Consigna A. Según la reseña de Érase una vez en el Oeste, ¿qué actor interpreta a Harmonica?
Consigna B. Resume en dos oraciones la reseña de Érase una vez en el Oeste.
Consigna C. Prosigue la reseña de Érase una vez en el Oeste a partir de su última oración.

Texto proporcionado.

=-=-=

Sergio Leone fue el nombre más grande que dio el spaghetti
western, con El Bueno, El Malo y El Feo (1966) como el filme más popular y
trascendental del western italiano. Érase una vez en el Oeste (1968) es uno de
los mejores spaghetti western del cine. Junto a Django (1966) e Il grande
silenzio (1968) son las películas más celebradas del subgénero.
El filme empieza con una escena mítica, tres bandoleros esperan
a alguien –a un hombre sentenciado a muerte- en la estación del tren. A uno (Jack
Elam) le molesta una mosca y trata de no perder su mirada de matón imperturbable
y a otro (Woody Strode) una gotera que cae hacia su sombrero. Ambos se desasen
de sus problemas como quien anuncia que lo harán con el hombre por venir. El
que viene es apodado como Harmonica (Charles Bronson), por el instrumento que
toca, y se produce un gran duelo.
El filme esta espléndidamente orquestado, todo es muy
diáfano y claro, y no menos emocionante ni interesante. El asesinato de una
familia irlandesa producto de negocios a un lado y a otro es el motor del filme
para plasmar traiciones y luchas. Harmonica tiene una vendetta personal, de
algo muy sencillo, pero no menos cruel, explicado maravillosamente en una pequeña
y potente escena. Un bandido se hace aliado del solitario y misterioso
Harmonica, Cheyenne (Jason Robards), que se siente conmovido por una fémina y
dice no ser tan malo como dicen de él, por Jill McBain, la hermosa y sensual Claudia
Cardinale, una ex prostituta y ahora viuda.

=-=-=

Material proporcionado.
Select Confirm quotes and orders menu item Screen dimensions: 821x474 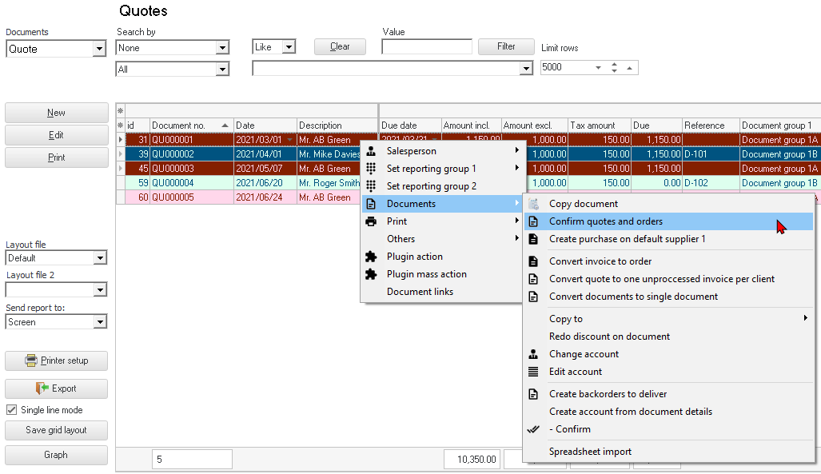[605, 221]
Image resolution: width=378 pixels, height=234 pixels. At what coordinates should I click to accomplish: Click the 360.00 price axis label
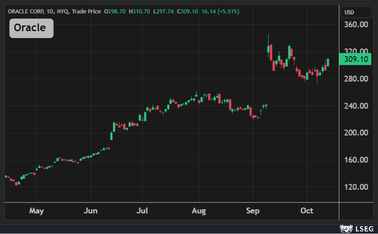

=-=-=

Resultado A. Charles Bronson.

Resultado B. Érase una vez en el Oeste (1968) es uno de los mejores spaghetti western y empieza con una escena mítica en una estación de tren, donde tres bandoleros esperan a Harmonica (Charles Bronson) y se produce un gran duelo. El asesinato de una familia irlandesa impulsa una trama de traiciones y luchas en la que Harmonica persigue una venganza personal y el bandido Cheyenne se vuelve su aliado, conmovido por Jill McBain, una ex prostituta ahora viuda.

Resultado C.
Cada pedazo del filme está laboriosa y bellamente explicado,
sumado a una música en parte sublime, provista por el legendario Ennio
Morricone, pero que a ratos también se le siente tiene demasiada injerencia.
Cantidad de escenas están provistas de gran dramatismo, una estética clásica
del spaghetti western, la de tratar de darle poesía y expectativa a cada
asunto, y no sólo a los duelos, sino a la interacción que busca otorgar
personalidad a cada uno de los personajes, inclusive a la viuda Jill, aunque típico
ser indefenso ante lo bruto, pero con el cuero de chancho de la mujer promiscua,
sólo que de gran belleza y carisma.
En el lado del mal está el ente intelectual interpretado por
Gabriele Ferzetti como el empresario Morton, un hombre con problemas para
caminar y que representa al dinero. A éste lo acompaña -aunque lobo solitario,
a fin de cuentas- el pistolero Frank (Henry Fonda), asesino por naturaleza, típico
ser del western más salvaje, que trata de aprender a ser un empresario, al ser
un tipo también ambicioso. Frank tendrá su escena gloriosa con una emboscada.
Sergio Leone siempre busca crear una cierta mítica, y puede
saltarse algo de razón, en cosas más intrascendentes, está a la orden de la
frase audaz también, sea fomentando la imagen de la prostituta admirada o del
pistolero frío digno de respeto. A Cheyenne le facilita cierto toque cómico, una
cierta libertad, como disparar a través de su zapato, y a Harmonica la llana bravura
del hombre de poca palabra y gesto tosco, firme y preciso. Mucho trato con Jill
parece inexplicable, pero es la muestra del ser esencial, pudo ser Harmonica un
campesino de joven.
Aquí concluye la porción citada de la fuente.